» Instructions for the task
If a line in the data holds the string "computer", list it.

Stored entries:
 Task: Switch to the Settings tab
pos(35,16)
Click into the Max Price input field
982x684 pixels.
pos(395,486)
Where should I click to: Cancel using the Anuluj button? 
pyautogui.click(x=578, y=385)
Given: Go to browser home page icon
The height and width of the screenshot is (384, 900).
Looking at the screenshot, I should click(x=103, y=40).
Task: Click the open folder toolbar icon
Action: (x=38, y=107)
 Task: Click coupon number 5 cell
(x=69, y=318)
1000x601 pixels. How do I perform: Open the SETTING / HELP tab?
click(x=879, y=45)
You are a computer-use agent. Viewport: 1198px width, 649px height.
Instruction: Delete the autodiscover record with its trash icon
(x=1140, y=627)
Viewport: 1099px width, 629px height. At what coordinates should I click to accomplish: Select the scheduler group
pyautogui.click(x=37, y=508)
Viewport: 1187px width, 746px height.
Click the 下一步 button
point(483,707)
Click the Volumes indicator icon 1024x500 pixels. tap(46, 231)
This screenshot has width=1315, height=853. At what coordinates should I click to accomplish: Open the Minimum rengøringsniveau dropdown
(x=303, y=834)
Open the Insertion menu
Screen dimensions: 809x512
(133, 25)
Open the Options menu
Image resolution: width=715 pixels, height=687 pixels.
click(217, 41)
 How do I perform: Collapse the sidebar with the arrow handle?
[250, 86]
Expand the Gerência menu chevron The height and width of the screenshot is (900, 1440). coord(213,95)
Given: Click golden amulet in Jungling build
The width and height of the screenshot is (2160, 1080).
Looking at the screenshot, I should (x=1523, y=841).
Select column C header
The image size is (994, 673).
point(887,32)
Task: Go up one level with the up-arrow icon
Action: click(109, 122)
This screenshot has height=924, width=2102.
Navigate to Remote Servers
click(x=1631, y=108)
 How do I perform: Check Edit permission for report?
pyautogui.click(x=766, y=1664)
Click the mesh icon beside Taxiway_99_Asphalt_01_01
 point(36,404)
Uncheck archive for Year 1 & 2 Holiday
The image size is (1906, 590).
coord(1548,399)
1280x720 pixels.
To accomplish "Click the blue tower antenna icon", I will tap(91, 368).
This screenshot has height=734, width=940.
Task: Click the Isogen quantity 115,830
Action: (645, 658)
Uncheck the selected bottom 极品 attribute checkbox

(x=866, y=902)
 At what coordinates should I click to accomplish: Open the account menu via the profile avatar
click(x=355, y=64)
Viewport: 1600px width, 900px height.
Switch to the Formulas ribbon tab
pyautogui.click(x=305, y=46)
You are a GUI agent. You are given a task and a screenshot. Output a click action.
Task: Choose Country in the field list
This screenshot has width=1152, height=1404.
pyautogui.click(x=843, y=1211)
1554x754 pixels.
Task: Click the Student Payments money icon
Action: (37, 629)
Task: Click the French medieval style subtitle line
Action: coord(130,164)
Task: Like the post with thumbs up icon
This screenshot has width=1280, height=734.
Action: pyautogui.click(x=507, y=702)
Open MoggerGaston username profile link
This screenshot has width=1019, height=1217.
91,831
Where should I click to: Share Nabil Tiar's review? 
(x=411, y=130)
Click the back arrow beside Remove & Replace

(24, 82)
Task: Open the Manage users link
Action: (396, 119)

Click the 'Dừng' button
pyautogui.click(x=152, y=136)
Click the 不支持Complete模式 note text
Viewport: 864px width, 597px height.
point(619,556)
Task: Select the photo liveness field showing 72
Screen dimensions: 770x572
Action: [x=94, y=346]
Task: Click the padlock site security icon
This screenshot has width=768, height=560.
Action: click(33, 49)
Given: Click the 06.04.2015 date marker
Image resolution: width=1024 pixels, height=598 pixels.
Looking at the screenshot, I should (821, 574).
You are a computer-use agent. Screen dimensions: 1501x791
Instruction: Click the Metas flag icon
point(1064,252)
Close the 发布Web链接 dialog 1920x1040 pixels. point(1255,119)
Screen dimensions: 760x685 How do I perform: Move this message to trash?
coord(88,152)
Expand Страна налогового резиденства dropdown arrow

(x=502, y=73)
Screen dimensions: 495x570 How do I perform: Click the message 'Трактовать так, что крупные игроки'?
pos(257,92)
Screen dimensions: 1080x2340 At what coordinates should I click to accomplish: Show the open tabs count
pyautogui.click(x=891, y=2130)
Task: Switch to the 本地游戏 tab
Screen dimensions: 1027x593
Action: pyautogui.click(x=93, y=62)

» Written response
You are a computer-use agent. Viewport: 1198px width, 649px height.
You are a computer-use agent. Screen dimensions: 1501x791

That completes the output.